Goofy, in the role of George Geef, who is an extreme nicotine addict, smokes various cigarettes, cigars and pipes during the evening and as he goes to bed (as a huge cloud of smoke covers his head), when he wakes up in the morning, he shaves, drinks coffee and goes at work. Soon his throat tickles and his eyes get irritated and he cannot blow out his matches, so he throws away all of his smoking products and decides to quit. It works fine at first, and feels he can do it.

Then the boss congratulates George for being able to quit smoking, and as he lights up a cigarette, he says "It ain't easy. If it was, I'd quit!" Another employee, who is now a father, nearly offers George a cigar in honor of the occasion, but then remembers that he quit smoking. Almost everyone at the office still smokes, and George admits that he loves smoking, and he babbles like crazy and runs out of the office like a madman, leading into the following montage.

===George's search for a smoke===
Throughout the rest of the cartoon, George is searching for a smoke, all the while yelling, "Smoke! Smoke! Smoke! Smoke! Smoke!" Here is where he finds them, only to be unsuccessful in smoking it in some way or another:
- He tries to go into a tobacco store, but it is now closed for lunch. He then swipes a cigar from the wooden Indian statue near the door. He is about to light it, but a voice (presumably the statue) calls out "Ugh!" and a well-thrown tomahawk splits the cigar in half.
- He finds some tobacco from a man filling his pipe and a small piece of paper. He catches the tobacco in the paper and tries to roll it, but fails and gets it everywhere.
- He tries to pick up a discarded cigar, but a foot steps on it, flattening it and gets his hand in the process, leaving an imprint on his hand that reads, "Pussyfoot". George yells in pain.
- He picks up another cigar near an elevator doorway, but a voice calls out "Goin' up!" and the door closes on the cigar and as the elevator rises, so does the cigar.
- He goes into a smoking room, but is kicked out because it is for women only.
- He tries to get a discarded cigarette, but a hobo has grabbed it at the same time. The hobo punches him in the nose.
- He tries to grab a cigar rolling down the street, and successfully grabs it, but it is now in a drainage grate ("I got it! I got it! Uh... I think I got it..."). His fingers accidentally let go of the cigar and it falls into the sewer.
- He grabs what he thinks is a cigar from a man with a bunch of them in his pockets, but, as he bites down on it, he realizes it is actually a fountain pen that is now leaking with ink.
- He picks up a white pipe-like object, but it gets blasted to bits as it is actually a target in an amusement park shooting gallery. A barker then says, "And the little man wins a big cigar!"
- He looks up to see a janitor on The Empire State Building drop a cigarette. He eagerly holds out his hand to get it, and even tries to use a ladder to get it when it briefly lands on the building's mid-section, but when he does, the cigarette bursts until nothing but ashes are left of it.
- Finally, he begs an elderly banker for any tobacco products he has on himself ("Hey mister, you got a cig, a fag, a pipe, nail, weed, rope or chaw or... cigar, or snuff, or anything?! Just anything!"); he gives him an exploding cigar, which George still smokes, while the narrator says, "Give a smoker enough rope, and... he'll hang on to his habit."
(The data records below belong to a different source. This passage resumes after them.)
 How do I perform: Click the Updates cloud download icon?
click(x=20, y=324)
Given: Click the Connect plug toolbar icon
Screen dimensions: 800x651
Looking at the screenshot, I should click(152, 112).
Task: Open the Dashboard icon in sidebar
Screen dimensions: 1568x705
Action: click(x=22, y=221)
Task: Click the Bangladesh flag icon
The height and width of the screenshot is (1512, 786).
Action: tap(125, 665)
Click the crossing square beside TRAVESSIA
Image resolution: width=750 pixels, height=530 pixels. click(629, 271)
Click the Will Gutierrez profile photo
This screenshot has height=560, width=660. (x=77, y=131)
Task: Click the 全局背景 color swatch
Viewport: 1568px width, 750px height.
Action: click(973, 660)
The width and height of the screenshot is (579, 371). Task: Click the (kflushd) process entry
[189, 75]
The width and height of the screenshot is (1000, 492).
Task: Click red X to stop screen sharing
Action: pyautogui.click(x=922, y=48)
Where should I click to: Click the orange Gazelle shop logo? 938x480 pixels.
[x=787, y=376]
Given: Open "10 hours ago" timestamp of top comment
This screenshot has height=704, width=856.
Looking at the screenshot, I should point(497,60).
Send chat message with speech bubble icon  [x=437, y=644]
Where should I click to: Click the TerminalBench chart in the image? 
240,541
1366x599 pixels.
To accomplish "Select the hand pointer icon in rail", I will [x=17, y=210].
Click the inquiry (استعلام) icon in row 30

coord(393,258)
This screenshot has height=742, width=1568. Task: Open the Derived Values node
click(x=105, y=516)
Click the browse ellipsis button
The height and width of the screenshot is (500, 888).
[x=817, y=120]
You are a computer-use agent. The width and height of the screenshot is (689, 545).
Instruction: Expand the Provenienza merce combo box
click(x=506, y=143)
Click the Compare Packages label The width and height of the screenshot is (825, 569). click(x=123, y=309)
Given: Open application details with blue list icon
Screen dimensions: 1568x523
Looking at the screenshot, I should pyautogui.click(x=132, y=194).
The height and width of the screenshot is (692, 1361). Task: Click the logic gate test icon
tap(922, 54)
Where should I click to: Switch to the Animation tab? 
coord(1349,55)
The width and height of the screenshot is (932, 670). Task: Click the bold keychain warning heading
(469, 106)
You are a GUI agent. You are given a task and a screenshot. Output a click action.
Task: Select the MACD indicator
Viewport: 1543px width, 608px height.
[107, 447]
==Historical and cultural references==
- One of the Goofys in this short is smoking a cigarette from "Phyllis Morrison", which is a parody of Phillip Morris. A subsequent Goofy skywrites an ad telling viewers to "Smoke LOOKYs", which parodies the advertising message, "Smoke LUCKYs" (Lucky Strike brand).
- Pinto Colvig had been a longtime smoker and was suffering with lung disease at the time this short was made. He was a pioneer in the effort to require warning labels on cigarette packages. Pinto died of lung cancer in 1967, almost a year after Walt Disney died from the same cause.

==Voice cast==
- Goofy: Pinto Colvig

==Home media==
The short was released on December 2, 2002 on Walt Disney Treasures: The Complete Goofy, with its original ending.